По возвращении Цзиньтун сильно занемог. Поначалу это была лишь слабость в членах и ломота в костях, но потом его одолели рвота и понос. Выворачивало чем-то вроде гнилых рыбьих кишок с жутким запахом. На докторов со всего Гаоми матушка потратила сбережения, что копила не один десяток лет, собирая на продажу всяческое старье. Но ни иглоукалывание, ни лекарства не помогали. В восьмом месяце он однажды взял матушку за руку:

– Тебе, мама, от меня одни страдания. Помру вот, и конец твоим мучениям…

– Не смей болтать такое, Цзиньтун! – вскричала Шангуань Лу, стиснув его руку. – Ты же взрослый! Я хоть и слепая на один глаз, но еще вижу – жизнь наладится. Вон как солнышко светит, цветы благоухают! Вперед надо стремиться, сынок… – Она старалась вложить в эти слова как можно больше силы, но на его костлявую руку катились горькие слезы.

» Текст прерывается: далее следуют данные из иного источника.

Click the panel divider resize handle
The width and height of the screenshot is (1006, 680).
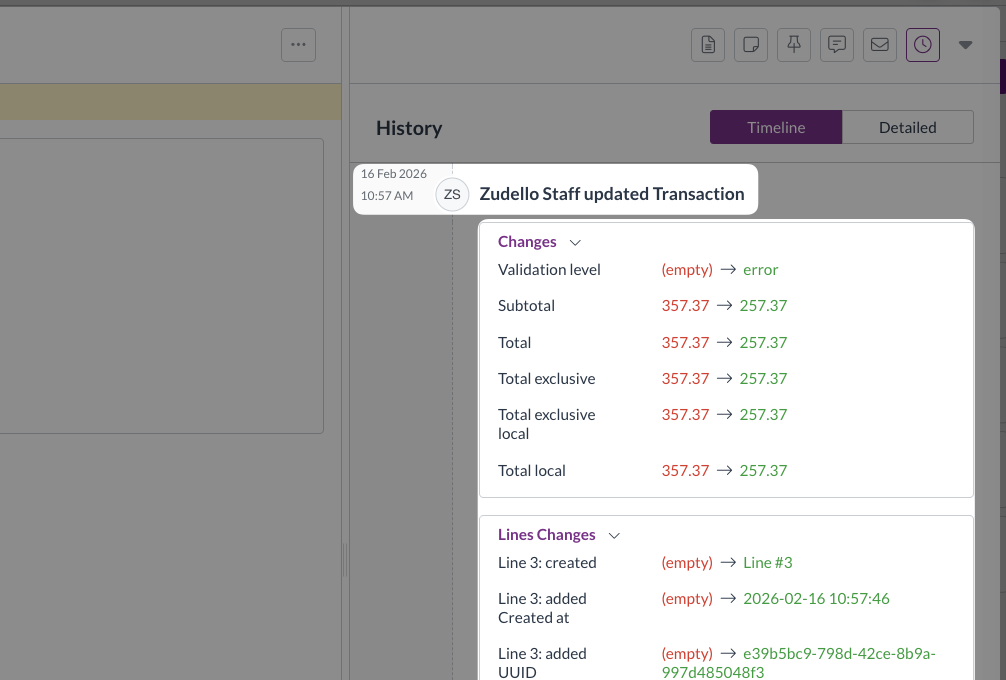coord(345,560)
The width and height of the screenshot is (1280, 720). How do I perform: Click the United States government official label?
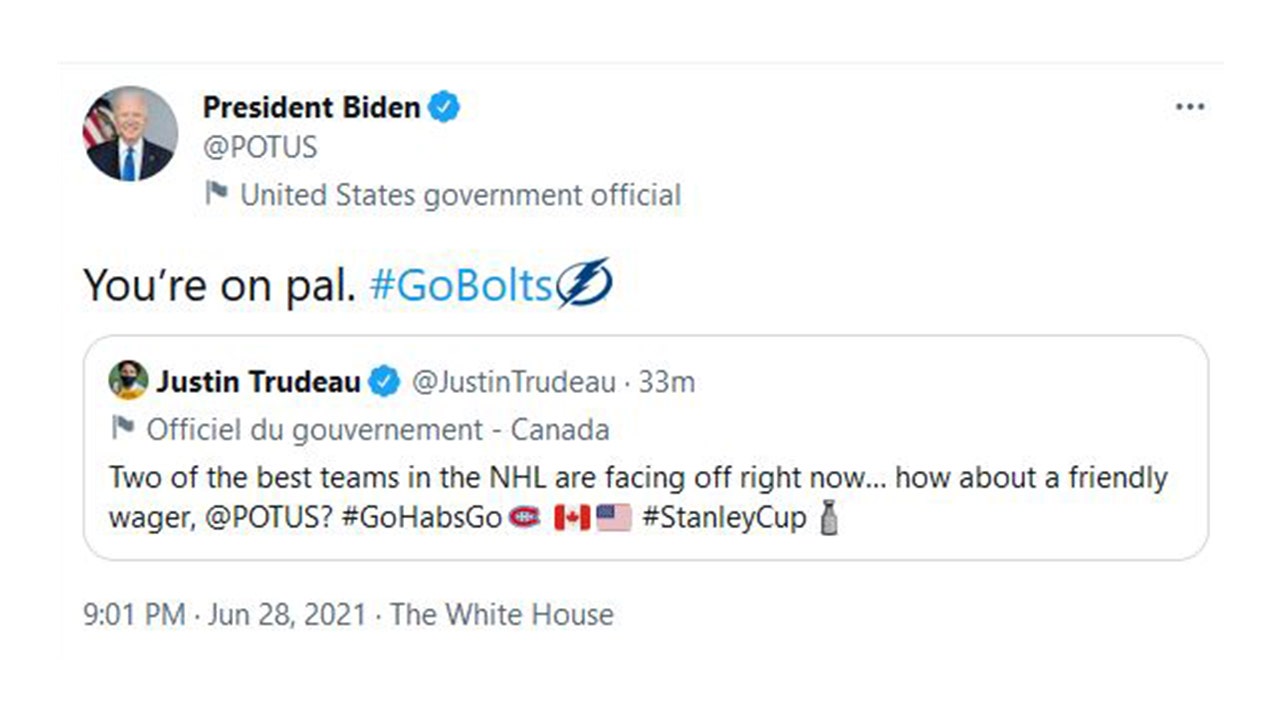coord(460,194)
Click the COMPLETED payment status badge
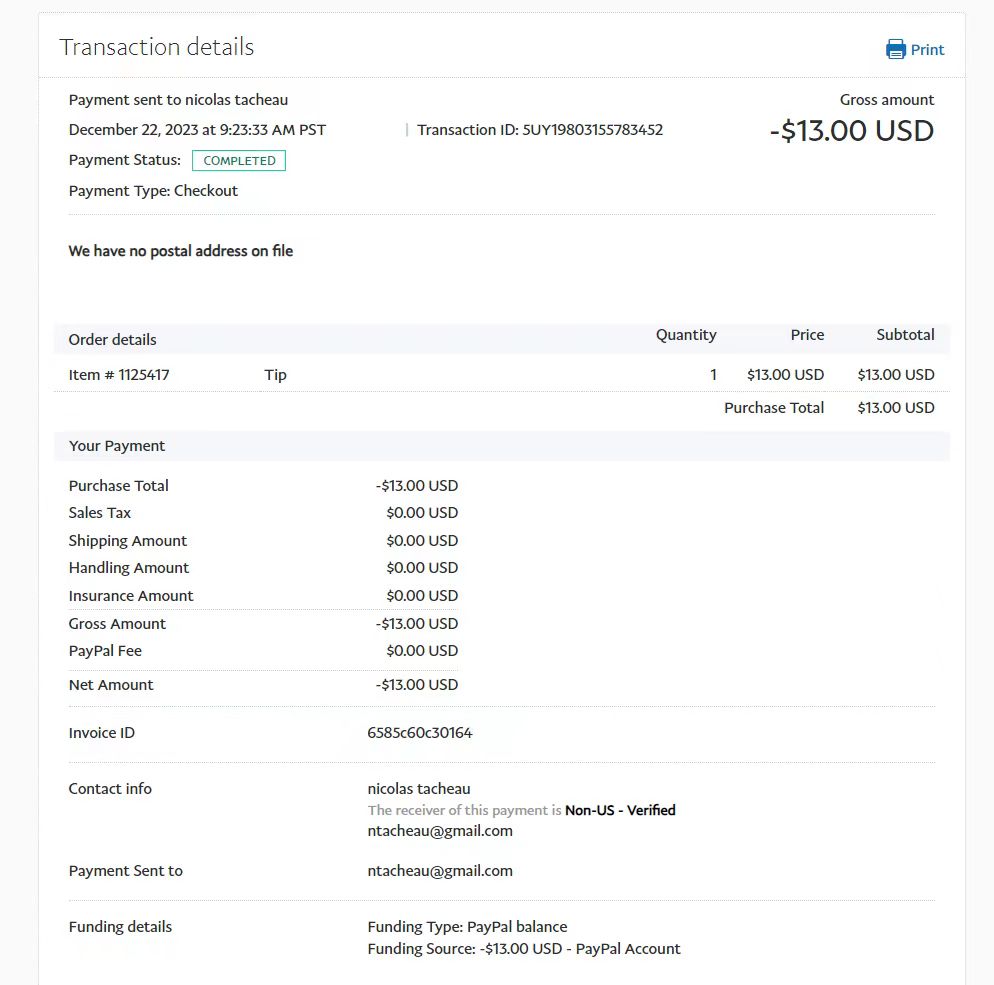Image resolution: width=994 pixels, height=985 pixels. point(239,160)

– Что толку от красивых слов, мама. Намедни видел ее снова. Дырочку от пули пластырем залепила, а в руке – бумага фиолетовая. А на ней наши имена. Вот, говорит, свидетельство о браке выписала, жду теперь, когда мы с тобой станем мужем и женой.

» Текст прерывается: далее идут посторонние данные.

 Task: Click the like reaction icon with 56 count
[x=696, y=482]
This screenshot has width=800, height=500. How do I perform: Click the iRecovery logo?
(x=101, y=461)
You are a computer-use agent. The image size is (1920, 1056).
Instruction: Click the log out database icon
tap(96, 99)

– Доченька! – слезно взмолилась матушка, глядя в пространство перед собой. – Доченька, смерть тебе печальная вышла, мама понимает, для мамы ты давно уже как родная. Цзиньтун из-за тебя, доченька, пятнадцать лет отсидел, долг перед тобой искупил, ты уж отпусти его, сделай милость. Тогда и мне, одинокой старухе, будет на кого опереться. Ты девушка благоразумная, знаешь, как испокон веков ведется: у жизни и смерти дорожки разные, и каждый идет своим путем. Ты уж пожалей его, доченька, я, слепая старуха, в ножки тебе кланяюсь…

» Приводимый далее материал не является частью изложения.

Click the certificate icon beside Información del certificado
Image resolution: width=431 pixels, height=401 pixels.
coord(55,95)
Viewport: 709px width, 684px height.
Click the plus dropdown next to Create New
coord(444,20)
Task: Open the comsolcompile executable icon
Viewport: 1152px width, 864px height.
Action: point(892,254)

Под матушкины молитвы в залитом светом окне Цзиньтуну привиделась нагая Лун Цинпин. Железные груди сплошь покрывала ржавчина. Она бесстыдно расставила ноги и произвела на свет целую груду кругленьких белых грибочков. Присмотревшись, он понял, что это не грибы, а связанные друг с другом дети, а эти гладенькие штуковины не что иное, как головы. На них, хоть и маленьких, все было на месте: мягкий рыжеватый пушок на макушках, горбатые носики, голубые глазки, маленькие ушки, кожа – будто облезшая с вымоченных бобов кожура. Все хором звали его тоненькими, но удивительно звонкими голосками: «Папа! Папа!» В диком ужасе он закрыл глаза. Дети оторвались друг от друга, бегом ринулись на кан, забрались к нему на тело, на лицо, принялись дергать за уши, лезть в ноздри и глаза, ползая по нему с криками «Папа!». Как он ни зажмуривался, в глазах стояла Лун Цинпин и со скрежетом счищала ржавчину с грудей. Уставив на него полный печали и гнева взгляд, она продолжала безостановочно орудовать наждаком, пока груди не засияли леденящим металлическим блеском, как новенькие, будто только что выточенные на токарном станке. Этот блеск собирался на сосках в лучи холодного света, пронзавшие сердце. Он вскрикнул и потерял сознание.